PROBLEMS:
a) List every person named in the following op-ed on the Elián González raid.
b) In the op-ed on the Elián González raid, what deadline does the court order set for Ms. Reno to explain why an independent guardian should not be appointed?
c) Please write the next part of the op-ed on the Elián González raid, picking up right after its final sentence and ignoring the data that follows it.

Reno’s Raid Was Based on A Tissue of Lies

By ANDREW P. NAPOLITANO

Bill Clinton and Janet Reno have been insisting that Saturday’s armed assault on Lazaro González’s house was necessary to uphold the “rule of law.” Who are they trying to kid? Presumably not the 11th Circuit Court of Appeals, which yesterday enjoined the government from moving Elián González outside the jurisdiction of U.S. courts—specifically, to the Cuban diplo­matic mission in Washington. The order also gives Ms. Reno until 4 p.m. today to explain why the court should not appoint an independent guardian to represent Elián.

The Elián González case is a custody dispute. In Florida, as in all states, custody disputes are addressed by state family courts, not federal courts, and focus on one paramount issue: What are the best interests of the child—not the interests of a parent, not the interests of a president, not the interests of a foreign government. Has there ever before been a case of a child’s custody being changed by the force of the federal government without a specific court order authorizing it?

COLLECTED MATERIAL:
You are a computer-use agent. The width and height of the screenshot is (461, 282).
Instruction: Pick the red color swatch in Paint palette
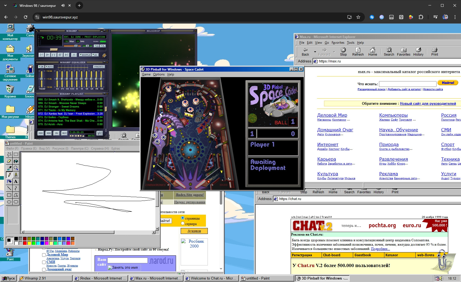point(25,243)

PER-TASK ANSWERS:
a) Andrew P. Napolitano, Bill Clinton, Janet Reno, Lazaro González, Elián González

b) 4 p.m. today.

c)
The agents who assaulted Lazaro Gonzalez’s house early Saturday morning did have a search warrant. But a review of the affidavit on which the warrant was based shows that the raid was constitutionally flawed, unlawful and repugnant to the language and spirit of the then three-day-old decision of the U.S. Circuit Court of Appeals that ordered Ms. Reno to keep Elián in the U.S. and denied her request for an injunction requiring Mr. Gonzalez to turn the boy over.

True to form, the administration lied to the American people. The first effort to hide the truth was the application for a search warrant. The Immigration and Naturalization Service didn’t present it to Judge Michael Moore, the federal district judge in Miami handling the case. Rather, the INS waited until after 7 pm. on Good Friday, when a federal duty magistrate, not familiar with the case and notoriously pro-government in his rulings, was available to hear warrant applications.

The affidavit presented to the magistrate was signed by Special Agent Mary Rodriguez of the INS. Ms. Rodriguez told the magistrate that Elián was being “concealed” at Lazaro’s home, that the boy was “unlawfully restrained” there, and that INS Deputy Director of Investigations James T. Spearman Jr. had already ordered the arrest of Elián because the boy was “an illegal alien.” In response, the magistrate issued a search warrant.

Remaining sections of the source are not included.